Всякие там чудики и неудачники, разумеется, стоят в самом конце. Ну и чернокожие, конечно; эти живут по ту сторону Холма, всегда держатся вместе и ни с кем из нас не разговаривают. За чернокожими пристроились: Клод Мёнье, который очень сильно заикается, Матильда Шагрен, она страшно толстая, а за ними — девочки-мусульманки, их в школе около дюжины, они тоже держатся вместе, и это они в начале четверти подняли такой шум из-за запрета носить головные платки. Они и сейчас все в платках: надевают их сразу же, как только выйдут за ворота школы, хотя в школе им носить платки не разрешают. Сюзи считает, что зря они, дуры такие, носят эти платки, потому что им надо быть как все, если они и впредь намерены жить в нашей стране, — но это она просто повторяет слова Шанталь. Я, например, совершенно не понимаю, почему вокруг этих несчастных платков вообще столько шума, ну чем они отличаются от другой одежды — скажем, от маек или джинсов? По-моему, каждый сам выбирает, что ему носить.

А Сюзи по-прежнему пялилась на Жана-Лу. Он высокий и, по-моему, довольно симпатичный, у него черные волосы и челка в пол-лица. Ему двенадцать лет — он нас всех на год старше и вообще-то должен был бы учиться в следующем классе. Сюзи говорит, что он остался на второй год, а по-моему, он очень способный и в классе один из лучших. Жан-Лу очень многим девчонкам нравится, но сегодня мне показалось, что он просто из кожи вон лезет, чтобы выглядеть крутым: прислонился к столбу на остановке и все вокруг изучает в объектив своей маленькой цифровой камеры, с которой, похоже, вообще не расстается.

— Ах, боже мой! — вздохнув, прошептала Сюзи.

— Послушай, — предложила я ей, — может, тебе хоть раз все-таки поговорить с ним по-человечески?

Она тут же яростно на меня зашикала, а Жан-Лу быстро глянул в нашу сторону — мол, что это за шум? — и снова уткнулся в объектив.
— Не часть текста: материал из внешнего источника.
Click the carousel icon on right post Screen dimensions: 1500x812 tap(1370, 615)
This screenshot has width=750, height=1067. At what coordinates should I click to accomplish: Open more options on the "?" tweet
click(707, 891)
Сюзи, покраснев еще сильнее, пискнула, нырнув в капюшон своего анорака:

— Он на меня посмотрел! — и повернулась ко мне, тараща глаза от возбуждения. — Слушай, я собираюсь сделать себе «перышки». Я знаю хорошую парикмахерскую, там Шанталь стрижется и красится. — Сюзи так стиснула мою руку, что мне стало больно. — Если хочешь, пойдем вместе. Я буду делать «перышки», а тебе волосы могут выпрямить…

— Оставь мои волосы в покое, — сказала я.

— Давай, Анни! Это же будет клево! И потом…

— Я сказала, оставь мои волосы в покое! — Теперь я уже по-настоящему начинала сердиться. — Чего ты к ним привязалась?

— Ах, ты совершенно безнадежна! — раздраженно воскликнула Сюзи. — Ты же выглядишь как ненормальная! Неужели тебе все равно?

Это она тоже отлично умеет. Задать совершенно ненужный вопрос, который на самом деле вопросом вовсе и не является.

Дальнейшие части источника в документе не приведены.